__Task requirements__:
a – Write out the stretch of the interview from "At the same" through "in my sons.", copying it word for word.
b – List every thing the interview names as something the speaker wants to nurture in the speaker's sons.

__Passage__:
:::::

And I would argue that we haven’t altogether undone the effects of this dehumanization, because I think that you usually probably have to have some degree of dehumanization before you harm someone.
At the same time, lifeforce, freedom, joy, bodily autonomy, power, strength, brilliance, you know, activism. These are the things that I want to nurture in my sons.
And so I think that that balance, you know, is, is what you’re always figuring. I mean, you know, I think that being what the elders call a race woman, which I proudly am, which I would call you as well.
Brittany Packnett Cunningham: Absolutely.
Elizabeth Alexander: You know, that is, is a mighty mission. And, uh, being a scholar of African-American culture. I think there’s nothing on planet earth that’s more fascinating and rich and astonishing. So, you know, being called into Blackness for my work, for my mission. All good with that and happy to pass along that to my kids.
Brittany Packnett Cunningham: Certainly.
Elizabeth Alexander: But this unresolved problem of race that we did not create as a problem in the first place. And so that’s what I say in the book as well.
It’s like, that’s not ours to fix. That’s not ours to fix. So, you know, I want our kids also to feel absolutely free in their minds and that, you know, as fascinating as Blackness is, there are many things to think about.
Brittany Packnett Cunningham: Yes. Well, I mean, I want to talk to you about this balance because when I Sit down at night and I pray my prayers I’m constantly asking God to just help me raise a free Black child. I just want to raise a free Black child. You’ve said that a mark of successful parenting for you is if your boys are dancing. And I absolutely love that. It just, it hit me so hard because that’s precisely what I want, um, our baby to feel right as he grows throughout his life.

:::::

__Data__:
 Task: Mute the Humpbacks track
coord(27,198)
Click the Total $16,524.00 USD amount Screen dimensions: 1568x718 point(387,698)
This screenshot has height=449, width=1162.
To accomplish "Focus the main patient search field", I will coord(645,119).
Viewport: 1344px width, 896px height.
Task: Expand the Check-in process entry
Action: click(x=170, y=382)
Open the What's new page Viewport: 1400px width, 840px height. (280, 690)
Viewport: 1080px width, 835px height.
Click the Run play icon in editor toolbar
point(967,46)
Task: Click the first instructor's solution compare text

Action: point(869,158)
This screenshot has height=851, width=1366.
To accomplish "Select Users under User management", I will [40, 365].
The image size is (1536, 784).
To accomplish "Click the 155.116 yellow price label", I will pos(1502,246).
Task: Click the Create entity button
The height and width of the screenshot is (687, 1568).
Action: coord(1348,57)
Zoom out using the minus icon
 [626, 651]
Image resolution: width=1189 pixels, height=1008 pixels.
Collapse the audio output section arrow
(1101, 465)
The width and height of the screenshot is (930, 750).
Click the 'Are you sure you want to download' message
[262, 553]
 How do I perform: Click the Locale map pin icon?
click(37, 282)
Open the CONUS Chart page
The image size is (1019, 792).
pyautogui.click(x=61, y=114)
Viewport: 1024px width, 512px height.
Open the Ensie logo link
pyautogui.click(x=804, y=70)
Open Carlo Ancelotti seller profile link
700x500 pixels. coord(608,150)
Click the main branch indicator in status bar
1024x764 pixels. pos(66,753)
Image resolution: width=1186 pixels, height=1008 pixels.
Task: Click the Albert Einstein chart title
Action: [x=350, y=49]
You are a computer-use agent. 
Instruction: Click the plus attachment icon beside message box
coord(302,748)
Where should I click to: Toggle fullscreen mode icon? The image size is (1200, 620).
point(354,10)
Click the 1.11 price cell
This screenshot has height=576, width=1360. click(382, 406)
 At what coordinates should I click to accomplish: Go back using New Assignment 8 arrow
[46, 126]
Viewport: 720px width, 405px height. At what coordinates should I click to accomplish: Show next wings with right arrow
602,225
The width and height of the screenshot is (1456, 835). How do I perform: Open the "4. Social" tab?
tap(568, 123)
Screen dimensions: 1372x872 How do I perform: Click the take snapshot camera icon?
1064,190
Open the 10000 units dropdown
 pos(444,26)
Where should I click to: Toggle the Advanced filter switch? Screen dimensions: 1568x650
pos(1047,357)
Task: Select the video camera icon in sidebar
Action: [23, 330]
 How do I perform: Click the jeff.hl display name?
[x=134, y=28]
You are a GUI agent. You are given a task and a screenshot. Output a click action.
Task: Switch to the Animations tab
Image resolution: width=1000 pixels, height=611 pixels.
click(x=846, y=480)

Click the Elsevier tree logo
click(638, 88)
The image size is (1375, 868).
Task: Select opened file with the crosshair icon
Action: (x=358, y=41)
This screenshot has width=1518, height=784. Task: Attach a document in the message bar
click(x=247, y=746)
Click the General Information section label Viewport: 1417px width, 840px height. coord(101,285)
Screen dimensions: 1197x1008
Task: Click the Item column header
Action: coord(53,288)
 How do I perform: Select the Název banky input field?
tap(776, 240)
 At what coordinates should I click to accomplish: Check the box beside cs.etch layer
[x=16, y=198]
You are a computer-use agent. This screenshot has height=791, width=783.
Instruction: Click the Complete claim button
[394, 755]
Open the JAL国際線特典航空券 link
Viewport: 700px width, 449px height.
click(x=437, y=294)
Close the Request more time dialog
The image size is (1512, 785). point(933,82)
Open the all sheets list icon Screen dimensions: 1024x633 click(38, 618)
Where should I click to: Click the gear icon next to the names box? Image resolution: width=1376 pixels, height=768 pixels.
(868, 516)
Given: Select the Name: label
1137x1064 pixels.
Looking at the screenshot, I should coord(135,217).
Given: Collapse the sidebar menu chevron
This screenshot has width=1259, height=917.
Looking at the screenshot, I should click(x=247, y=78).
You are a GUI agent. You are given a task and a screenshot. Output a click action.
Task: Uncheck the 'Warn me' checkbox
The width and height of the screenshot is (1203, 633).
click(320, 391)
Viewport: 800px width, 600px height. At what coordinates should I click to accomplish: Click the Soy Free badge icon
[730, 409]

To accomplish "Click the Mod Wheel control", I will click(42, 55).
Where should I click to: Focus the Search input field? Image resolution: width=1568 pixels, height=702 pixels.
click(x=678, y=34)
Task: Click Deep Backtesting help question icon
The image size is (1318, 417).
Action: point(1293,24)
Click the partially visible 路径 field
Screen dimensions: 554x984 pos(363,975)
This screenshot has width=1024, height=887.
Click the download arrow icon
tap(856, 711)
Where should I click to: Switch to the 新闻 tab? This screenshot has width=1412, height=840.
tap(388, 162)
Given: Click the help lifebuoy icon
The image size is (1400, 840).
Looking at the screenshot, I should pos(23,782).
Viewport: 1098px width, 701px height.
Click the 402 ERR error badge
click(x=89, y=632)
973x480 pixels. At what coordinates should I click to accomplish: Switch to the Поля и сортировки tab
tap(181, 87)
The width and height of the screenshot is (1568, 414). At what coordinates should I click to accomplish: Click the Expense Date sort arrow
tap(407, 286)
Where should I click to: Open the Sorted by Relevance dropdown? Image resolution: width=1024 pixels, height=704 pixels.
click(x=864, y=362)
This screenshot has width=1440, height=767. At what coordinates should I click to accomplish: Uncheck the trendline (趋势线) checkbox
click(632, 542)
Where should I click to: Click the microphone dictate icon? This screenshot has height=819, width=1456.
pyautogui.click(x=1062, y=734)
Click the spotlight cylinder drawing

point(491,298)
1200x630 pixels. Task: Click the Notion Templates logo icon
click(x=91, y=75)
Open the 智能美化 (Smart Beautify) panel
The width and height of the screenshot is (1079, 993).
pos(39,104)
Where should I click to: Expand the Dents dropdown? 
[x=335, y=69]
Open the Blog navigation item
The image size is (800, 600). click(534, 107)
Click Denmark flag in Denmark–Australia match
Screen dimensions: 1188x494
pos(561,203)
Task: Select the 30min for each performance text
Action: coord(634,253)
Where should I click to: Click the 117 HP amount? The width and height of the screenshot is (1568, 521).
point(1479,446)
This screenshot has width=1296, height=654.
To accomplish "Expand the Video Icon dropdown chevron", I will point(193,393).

:::::

__Results in order__:
a –
At the same time, lifeforce, freedom, joy, bodily autonomy, power, strength, brilliance, you know, activism. These are the things that I want to nurture in my sons.

b – lifeforce, freedom, joy, bodily autonomy, power, strength, brilliance, activism